London, UK (PRWEB) July 28, 2011
Jenny Trevor, founder and managing director of Highway Law Services Ltd set up the business after working for a large engineering organisation where she had been employed for many years dealing exactly with the situations she now finds herself handling. Prior to this, she was employed on the other side of the fence having worked for a local authority for many years. The complexity of the cases ensures there is a business to support her team. “There seemed to be a gap in the market for people and organisations who require some assistance with the basics of highway law which, for many, is so complicated that they give up before they begin”.

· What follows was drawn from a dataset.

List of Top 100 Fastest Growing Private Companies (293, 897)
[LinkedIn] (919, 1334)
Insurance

Highway law is easy to say but it’s a very extensive field of law. In order to advise properly, practitioners need significant breadth of knowledge. Highway Law Services certainly has the experience and can also boast flagship accreditations. Mrs Trevor, who is a registered expert with The UK Register of Expert Witnesses and on the Sweet and Maxwell Legal Hub Directory of Expert Witnesses, specialises in all aspects of highway law from the maintenance of motorways to the management of public footpaths, from traffic regulation orders to the re-instatement of highways resulting from public utility works or from the implementation of cycle tracks to responsibility where road accidents have occurred. Pier recognition is important as it can help cases move when the other side notice a formidable opponent.
Since starting the company, her and her team have dealt with many private individuals who encounter problems relating to various aspects of public rights of way, in particular,(i.e. footpaths, bridleways, byways, restricted byways) but find resolving these problems to be complicated and, in many cases, a bureaucratic nightmare. Highway Law Services are able, through their experience, to get to the heart of the matter, understand the issues and deal with them quickly and professionally. Not always easy but Jenny says of this element of work ‘I am very honest with my clients. If, after examining the documentation and sometimes communicating with the council officer/s, I don’t feel my client has a case, I tell them. Sometimes it is not what they want to hear – but I don’t believe in them wasting their money if their case is so weak they have very little – to no – chance of being successful – having worked on both sides of the fence (so to say) I have a reasonably good idea of where both parties are coming from and this helps’.
Expert witness work is another area of highway law that is in high demand. With large estates and valuable property often under dispute, involving an expert witness is often the most cost effective course of action. Highway Law Services has been involved with a number of cases ranging from public inquiry hearings dealing with the conversion of footpaths into cycle tracks, public rights of way modification and public path orders, to court cases involving the legality of speeding fines from a safety camera through temporary road works, status, boundary and obstruction disputes and the re-instatement of highways resulting from public utility works.
Currently, the most common problems seem to involve public rights of way and highway status and/or boundary disputes. Interestingly enough, Jenny Trevor tells us that in 2000 an Act was passed which significantly changes public rights of way law in a number of ways. Most importantly, it introduces a cut-off date of 1st January 2026 for adding to the Definitive Map and Statement any unrecorded footpaths, bridleways, byways or restricted byways which have not been brought to the attention of the highway authority. As there are many historic highways up and down the country that have, through time been lost, there is an immense amount of work going on to research these ways and get claims registered before the cut-off date. This will change the long established maxim laid down in the case of Dawes v Hawkins in 1860: ‘…once a highway always a highway; for the public cannot release their rights and there is no extinctive presumption or prescription’.
Highway Law Services seems to have their work cut out. The Highways Act, now 30 years old, all the Acts that govern public rights of way going back nearly 70 years, and much of the legislation dating back to the beginning of the 19th century means 200 years of legislation and common law needs to be interpreted and understood in order to resolve the most minor of problems, never mind the much larger issues that land on Mrs Trevor’s desk.